Pada prinsipnya hukum menjamin segala aktivitas dalam masyarakat terlaksana sesuai dengan struktur dan kerangka yang sudah ditetapkan sebelumnya. Apabila terjadi pelanggaran atas hukum, maka penghakiman akan jatuh kepada orang yang melakukan pelanggaran atas hukum tersebut yang disertai dengan hukuman. Dari hal di atas dapat disimpulkan bahwa penghakiman yang disertai dengan hukuman lahir sebagai akibat dari pelanggaran atas hukum yang berlaku. Bahwasanya hukuman tidak dapat berdiri sendiri tanpa adanya pelanggaran atas hukum.
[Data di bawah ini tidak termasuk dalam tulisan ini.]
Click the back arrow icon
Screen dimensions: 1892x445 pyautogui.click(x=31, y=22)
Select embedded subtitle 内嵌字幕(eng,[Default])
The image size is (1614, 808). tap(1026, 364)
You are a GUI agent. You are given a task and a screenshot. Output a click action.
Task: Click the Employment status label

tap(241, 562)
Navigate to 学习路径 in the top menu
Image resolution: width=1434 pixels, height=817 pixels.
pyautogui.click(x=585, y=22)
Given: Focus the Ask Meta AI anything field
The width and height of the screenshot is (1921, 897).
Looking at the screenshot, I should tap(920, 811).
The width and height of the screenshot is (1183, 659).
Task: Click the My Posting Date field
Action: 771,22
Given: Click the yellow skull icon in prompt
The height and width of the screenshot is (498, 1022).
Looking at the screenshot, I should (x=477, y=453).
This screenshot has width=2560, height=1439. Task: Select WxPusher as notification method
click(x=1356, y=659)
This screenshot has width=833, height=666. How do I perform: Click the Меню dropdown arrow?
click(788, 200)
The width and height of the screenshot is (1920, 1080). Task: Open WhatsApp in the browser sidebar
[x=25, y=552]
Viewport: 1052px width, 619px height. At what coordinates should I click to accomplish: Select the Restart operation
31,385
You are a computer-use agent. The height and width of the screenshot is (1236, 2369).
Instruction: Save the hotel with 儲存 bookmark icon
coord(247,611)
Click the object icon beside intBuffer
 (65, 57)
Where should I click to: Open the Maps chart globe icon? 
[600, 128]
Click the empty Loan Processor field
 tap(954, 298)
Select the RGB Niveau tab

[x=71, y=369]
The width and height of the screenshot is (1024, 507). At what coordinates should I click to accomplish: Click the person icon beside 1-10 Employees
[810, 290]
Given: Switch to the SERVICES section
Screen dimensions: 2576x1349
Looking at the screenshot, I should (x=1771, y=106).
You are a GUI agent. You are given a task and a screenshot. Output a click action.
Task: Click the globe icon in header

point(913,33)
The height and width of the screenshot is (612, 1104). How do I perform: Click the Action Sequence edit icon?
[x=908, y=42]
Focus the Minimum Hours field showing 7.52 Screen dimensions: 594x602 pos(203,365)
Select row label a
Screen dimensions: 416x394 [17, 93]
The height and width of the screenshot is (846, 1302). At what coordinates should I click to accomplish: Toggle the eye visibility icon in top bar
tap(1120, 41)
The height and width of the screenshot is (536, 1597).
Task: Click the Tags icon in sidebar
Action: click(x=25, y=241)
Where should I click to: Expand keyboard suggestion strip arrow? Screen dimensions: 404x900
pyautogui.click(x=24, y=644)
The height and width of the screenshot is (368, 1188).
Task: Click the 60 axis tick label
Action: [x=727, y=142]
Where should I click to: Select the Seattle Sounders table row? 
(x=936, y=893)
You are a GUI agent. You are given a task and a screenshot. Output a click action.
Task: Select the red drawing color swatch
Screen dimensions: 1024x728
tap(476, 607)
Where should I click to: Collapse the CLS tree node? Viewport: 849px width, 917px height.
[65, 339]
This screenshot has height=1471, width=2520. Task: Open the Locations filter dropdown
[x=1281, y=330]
Pada hakikatnya hukuman yang diberikan terhadapa orang yang melakukan tindakan immoral, harus adil. Sebab hukum itu sendiri adalah adil. Jika hukum itu dijalankan dengan tidak adil maka sebenarnya itu bukanlah sebuah hukum. Hukum seringkali dipandang sebagai hakim terbaik atas tindakan kejahatan manusia. Dengan adanya hukum semua masalah-masalah kriminalitas dapat teratasi. Salah satu tindakan melawan hukum (tindakan kriminalitas) yang diangkat dalam tulisan ini adalah perzinahan.

Perzinahan dipandang sebagai bentuk kejahatan yang mencerminkan pelecehan terhadap harkar dan martabat manusia serta melecehkan harga diri manusia.

Jika perzinahan merupakan sebuah kejahatan, keburukan dan tindakan yang melawan norma kehidupan atau perendahan harga diri dan martabat, maka hal ini adalah suatu kejahatan terhadap wanita yang melakukannya. Dalam tata kehidupan orang Yahudi, orang yang banyak kali dicap atau biang keladi dalam peristiwa semacam ini, bukan yang pertama-tama kaum laki-laki tetapi perempuan.

 

Sehingga sekali wanita berlangkah salah, jatuh dan tertangkap basah dalam suatu perilaku hidup yang keliruh, selanjutnya divonis dan dipersalahkan dalam pengadilan, mendapat hukuman yang lebih berat dari kaum laki-laki, yang sebenarnya tidak lebih buruk dari perempuan bahkan lebih banyak melakukan perzinahan dalam aneka bentuknya.

Berada dalam sebuah tatanan budaya yang paternalistis seperti di Israel, kapan pun wanita tetap berada dalam bayang-bayang kaum laki-laki, bayang-bayang hukum taurat yang bukannya menjadikan setiap orang menikmati alam kebebasan dan perlakuan yang sewajarnya tetapi justru menjadikan perempuan terpenjarah dan terasing di alam kebebasan. Maka tepatlah kalau perempuan sering di anggap kelas dua, tak punya pengaruh dalam pola kehidupan sosial dan religius, semuanya didominasi oleh mereka yaitu kaum lelaki yang menganggap diri suci dan saleh.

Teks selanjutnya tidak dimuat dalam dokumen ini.